▶ _Records for processing_:
▬▬▬

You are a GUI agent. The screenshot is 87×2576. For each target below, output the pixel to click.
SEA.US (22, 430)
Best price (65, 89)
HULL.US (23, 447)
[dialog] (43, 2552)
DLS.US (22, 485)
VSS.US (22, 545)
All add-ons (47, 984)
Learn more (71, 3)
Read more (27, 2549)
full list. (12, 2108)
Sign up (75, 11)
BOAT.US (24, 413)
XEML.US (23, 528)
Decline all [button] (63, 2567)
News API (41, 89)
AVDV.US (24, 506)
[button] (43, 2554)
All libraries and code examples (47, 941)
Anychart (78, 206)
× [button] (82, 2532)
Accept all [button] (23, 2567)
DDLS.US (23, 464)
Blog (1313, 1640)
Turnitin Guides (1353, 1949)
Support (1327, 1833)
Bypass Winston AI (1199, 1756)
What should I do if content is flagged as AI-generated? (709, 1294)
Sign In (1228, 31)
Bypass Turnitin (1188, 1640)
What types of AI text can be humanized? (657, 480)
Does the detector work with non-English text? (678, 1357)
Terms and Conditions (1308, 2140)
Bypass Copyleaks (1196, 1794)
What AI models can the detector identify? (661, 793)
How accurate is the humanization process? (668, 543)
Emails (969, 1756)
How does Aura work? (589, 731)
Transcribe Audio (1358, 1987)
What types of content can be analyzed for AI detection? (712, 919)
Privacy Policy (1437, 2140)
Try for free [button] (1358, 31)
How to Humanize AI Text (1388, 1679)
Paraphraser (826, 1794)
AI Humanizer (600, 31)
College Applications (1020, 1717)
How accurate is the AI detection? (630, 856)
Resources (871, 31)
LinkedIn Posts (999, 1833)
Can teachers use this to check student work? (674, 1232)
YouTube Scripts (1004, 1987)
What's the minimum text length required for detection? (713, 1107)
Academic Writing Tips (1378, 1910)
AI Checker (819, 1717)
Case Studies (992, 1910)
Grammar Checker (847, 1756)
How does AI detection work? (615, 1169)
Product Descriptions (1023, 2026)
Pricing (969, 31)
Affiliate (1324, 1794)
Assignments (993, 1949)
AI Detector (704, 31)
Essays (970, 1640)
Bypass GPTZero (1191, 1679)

▬▬▬

Please return the whole listing, line for line, exactly.

You are a GUI agent. The screenshot is 87×2576. For each target below, output the pixel to click.
SEA.US (22, 430)
Best price (65, 89)
HULL.US (23, 447)
[dialog] (43, 2552)
DLS.US (22, 485)
VSS.US (22, 545)
All add-ons (47, 984)
Learn more (71, 3)
Read more (27, 2549)
full list. (12, 2108)
Sign up (75, 11)
BOAT.US (24, 413)
XEML.US (23, 528)
Decline all [button] (63, 2567)
News API (41, 89)
AVDV.US (24, 506)
[button] (43, 2554)
All libraries and code examples (47, 941)
Anychart (78, 206)
× [button] (82, 2532)
Accept all [button] (23, 2567)
DDLS.US (23, 464)
Blog (1313, 1640)
Turnitin Guides (1353, 1949)
Support (1327, 1833)
Bypass Winston AI (1199, 1756)
What should I do if content is flagged as AI-generated? (709, 1294)
Sign In (1228, 31)
Bypass Turnitin (1188, 1640)
What types of AI text can be humanized? (657, 480)
Does the detector work with non-English text? (678, 1357)
Terms and Conditions (1308, 2140)
Bypass Copyleaks (1196, 1794)
What AI models can the detector identify? (661, 793)
How accurate is the humanization process? (668, 543)
Emails (969, 1756)
How does Aura work? (589, 731)
Transcribe Audio (1358, 1987)
What types of content can be analyzed for AI detection? (712, 919)
Privacy Policy (1437, 2140)
Try for free [button] (1358, 31)
How to Humanize AI Text (1388, 1679)
Paraphraser (826, 1794)
AI Humanizer (600, 31)
College Applications (1020, 1717)
How accurate is the AI detection? (630, 856)
Resources (871, 31)
LinkedIn Posts (999, 1833)
Can teachers use this to check student work? (674, 1232)
YouTube Scripts (1004, 1987)
What's the minimum text length required for detection? (713, 1107)
Academic Writing Tips (1378, 1910)
AI Checker (819, 1717)
Case Studies (992, 1910)
Grammar Checker (847, 1756)
How does AI detection work? (615, 1169)
Product Descriptions (1023, 2026)
Pricing (969, 31)
Affiliate (1324, 1794)
Assignments (993, 1949)
AI Detector (704, 31)
Essays (970, 1640)
Bypass GPTZero (1191, 1679)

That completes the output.